◆ Your objective
Copy the records from the line with "Image resolution: width=1915" to the line with "Action: tap(766, 322)", replacing "Share arrow icon" with "Send arrow icon" and changing nothing else. Omit the pictures.

◆ Input material

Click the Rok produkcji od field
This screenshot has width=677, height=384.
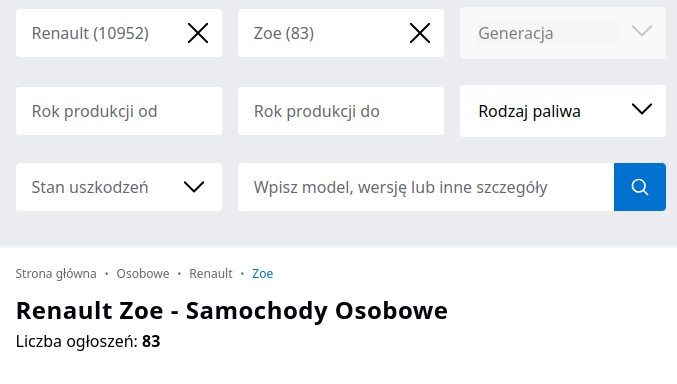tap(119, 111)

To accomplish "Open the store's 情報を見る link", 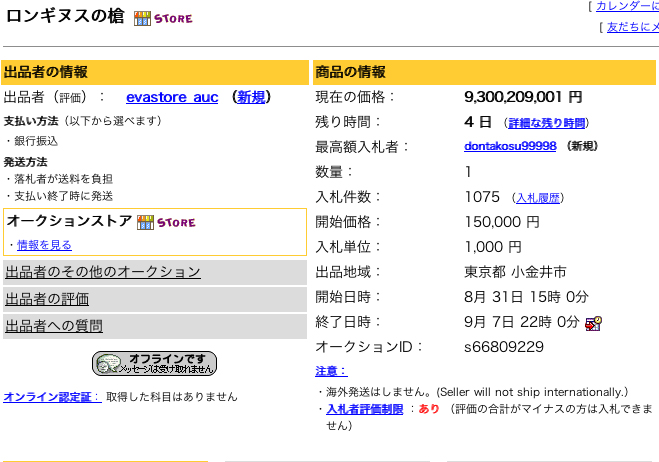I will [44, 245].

...

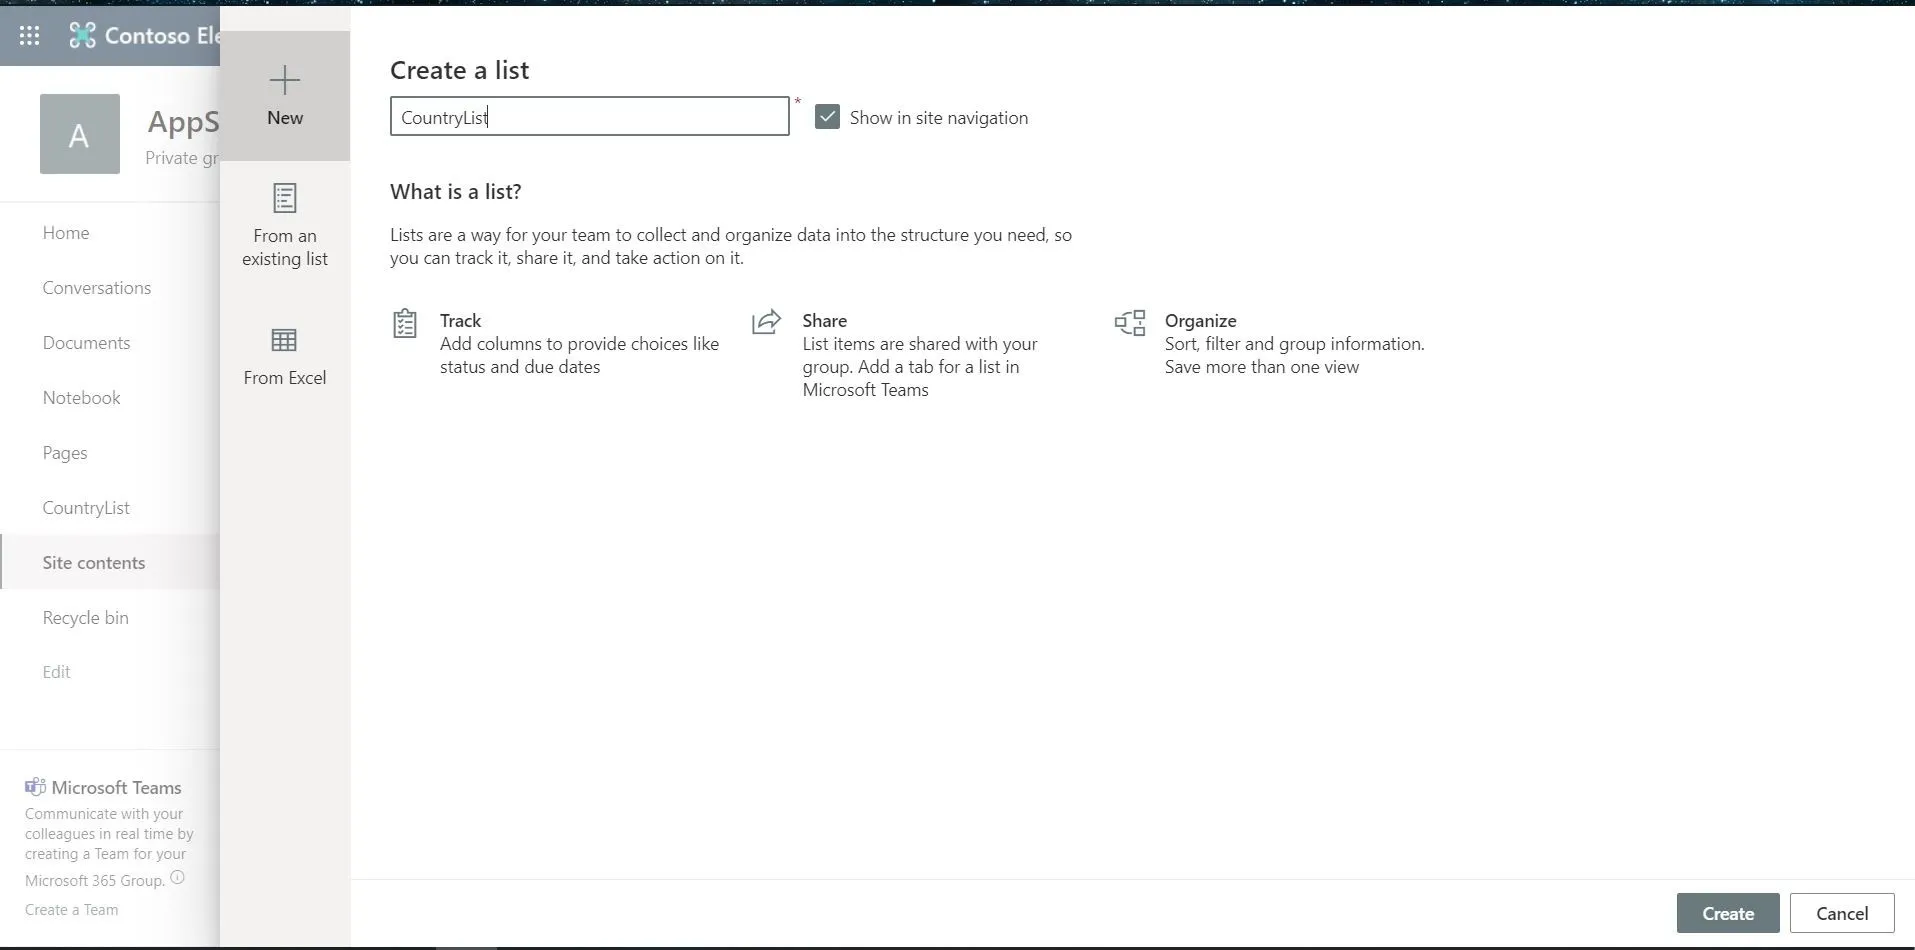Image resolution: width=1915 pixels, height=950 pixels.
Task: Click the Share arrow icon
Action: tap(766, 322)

◆ Reply
Image resolution: width=1915 pixels, height=950 pixels.
Task: Click the Send arrow icon
Action: tap(766, 322)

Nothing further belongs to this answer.